**Leestekst**:
De nèfèsj is onze psyche, dat wat wij gewoonlijk ons “ik” noemen.
Nu neemt een “ander ik” bij ons de leiding. Ik bedoel de nəsjamah, het deel van de ziel dat van God afkomstig is. Deze nəsjamah bevrijdt onze psyche, snijdt het kringetje door waarin het gewoonlijk zijn leven leidt.32)
=> Het offeraltaar
Het bloed wordt opgevangen en naar de zuidkant van de voorhof gebracht. In paragraaf 6.3 beschreef ik het zuiden als de plek van de nəsjamah en van de wereld van God.
Op die plek staat het offeraltaar.33) In het Hebreeuws staat er mizbeàch ‘olah, wat de ‘slachtplek van het opstijgen’ betekent. Daar wordt het geslachte dier op gelegd.
Van het bloed van het dier wordt iets naar de hoeken van het altaar gebracht. Eerder schreef ik dat een hoek staat voor iets dat de gewone gang van zaken doorbreekt, iets dat je in een heel andere wereld brengt. Het pas uit zijn kring bevrijde bloed, komt nu dus in de wereld van God terecht.
Soms gaat er iets van het bloed de misjkan in, naar “het heilige”, de plek waar de drie voorwerpen staan, en zelfs naar “het heilige van de heiligen”, de plek van de àrōn.
Om op die laatste plek te komen, moet er ook wierook mee. Wierook van de ‘slachtplek van het wierook’ uit het “heilige”. De geur van die wierook moet het bloed uit de voorhof namelijk omhullen.
Het wierook is plantaardig en het bloed dierlijk. Het plantaardige hoeft zich niet te handhaven. Het dierlijke wel. Daarom heeft het dierlijke een “lager niveau” als het plantaardige. Daarom is het dierlijke in de voorhof en het plantaardige in de misjkan.
Het geslachte lichaam van het dier wordt op het altaar verbrandt.
In de Bijbel staat het vuur voor de bliksemsnelle tijd, voor de tijd waarin alles in één ogenblik gebeurt, de tijd waarin God leeft.34) Het lichaam van het dier komt hier dus in contact met God. Er komen heerlijke geuren vrij die naar Hem opstijgen. Daarom heet dit altaar de mizbeàch ‘olah, de ‘slachtplek van het opstijgen’. Via die plek komt het dier namelijk in Gods wereld terecht.
Dit altaar is gemaakt van acaciahout dat bedekt is door koper. Het is niet van goud. In de hele voorhof is geen goud te vinden. Alles is van koper.
Het Hebreeuwse woord voor koper is nəchosjèth. Nəchosjèth is verwant aan nachasj, wat ‘slang’ betekent.
De slang is het wezen dat Adam en Eva, de eerste mensen uit de Bijbel, verleidde om van de boom van kennis van goed en kwaad te eten. Hierdoor verloren ze de verbinding met de levensboom en daardoor met God.35) Wat doet deze slang dan op een plek die bedoeld is om de mens weer naar God en het eeuwige leven terug te brengen?
De laatste letter van nəchosjèth is een thaw. Het beeld van de thaw is een kruis. Het gaat hier dus om een nachasj, een slang, die aan het kruis hangt.

**Aangeleverde gegevens**:
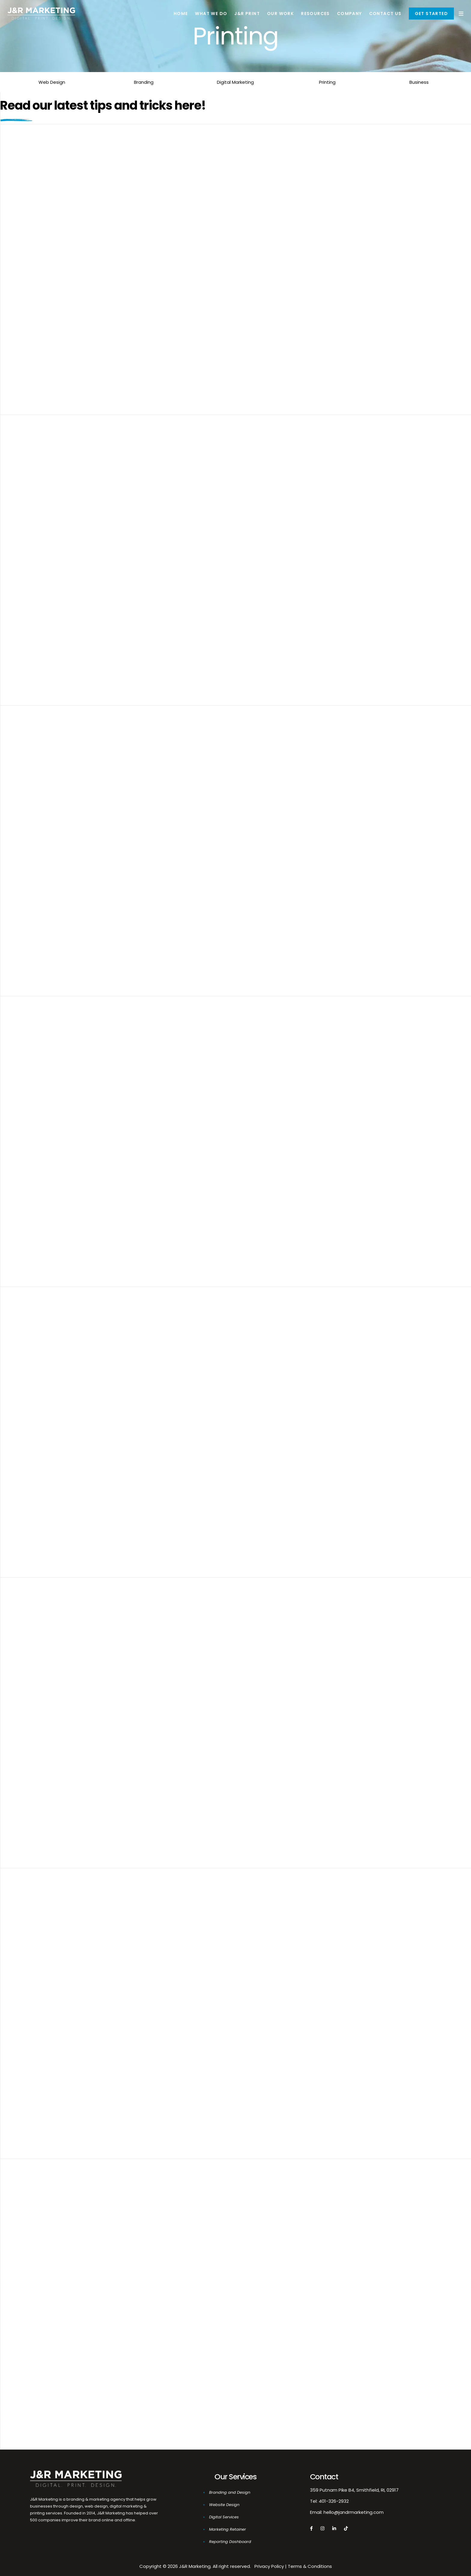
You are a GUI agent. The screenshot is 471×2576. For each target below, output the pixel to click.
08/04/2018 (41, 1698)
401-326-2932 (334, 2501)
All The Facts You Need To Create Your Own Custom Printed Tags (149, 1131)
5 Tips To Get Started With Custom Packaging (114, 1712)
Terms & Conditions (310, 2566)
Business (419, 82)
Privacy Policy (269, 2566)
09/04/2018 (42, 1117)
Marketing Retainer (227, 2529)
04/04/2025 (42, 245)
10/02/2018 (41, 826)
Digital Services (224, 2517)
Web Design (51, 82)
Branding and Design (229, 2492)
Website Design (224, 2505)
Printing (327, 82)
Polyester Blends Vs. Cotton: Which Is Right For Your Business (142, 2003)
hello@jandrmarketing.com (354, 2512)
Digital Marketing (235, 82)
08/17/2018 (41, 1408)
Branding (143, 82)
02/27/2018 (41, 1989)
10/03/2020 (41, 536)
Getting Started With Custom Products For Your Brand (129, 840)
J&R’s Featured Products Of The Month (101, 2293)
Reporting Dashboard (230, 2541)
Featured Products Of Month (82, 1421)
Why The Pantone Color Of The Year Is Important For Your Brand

**Opgave**:
Beantwoord de volgende vragen over de leestekst in volledige zinnen.
1. Wat betekent de Hebreeuwse naam mizbeàch ‘olah?
2. Van welk materiaal is het offeraltaar gemaakt?
3. Wat is het beeld van de thaw?

**Uitwerking**:
1. De naam mizbeàch ‘olah betekent de ‘slachtplek van het opstijgen’.
2. Het offeraltaar is gemaakt van acaciahout dat met koper is bedekt.
3. Het beeld van de thaw is een kruis.